Käthe Kollwitz

Käthe Kollwitz

Käthe Kollwitz (1867 – 1945) was a German artist who studied both painting and printmaking. However she turned exclusively to print making in the early 1890s. Influenced by fellow German artist Max Klinger, she saw the potential of the print for social commentary. Prints could be reproduced inexpensively and in multiples, allowing her to reach more people..

Her most famous art cycles, including "A Weavers' Revolt" and "Seven Woodcuts on War", depict the effects of poverty, hunger and war on the working class. Despite the realism of her early works, She is now more widely associated with German Expressionism. Kollwitz was the first woman to be elected to the Prussian Academy of Arts.
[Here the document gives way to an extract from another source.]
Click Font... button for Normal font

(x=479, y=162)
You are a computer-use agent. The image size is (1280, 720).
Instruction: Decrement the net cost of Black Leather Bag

For the next 50 years she produced dramatic, emotion-filled etchings, woodcuts, and lithographs. Initially, her husband’s working-class patients were models. But eventually Kollwitz’s subject matter became a reflection of her own experience as a witness to both World Wars. She was devastated by the suffering and loss of human life, including the loss of a son in the first war and a grandson in the second.

Although Kollwitz’s wrenching subjects and virtuoso technique soon made her work popular throughout Germany and the Western world, they also generated controversy. In 1933, the Nazi government forced her to resign her position as the first female professor appointed to the Prussian Academy; soon thereafter she was forbidden to exhibit her art.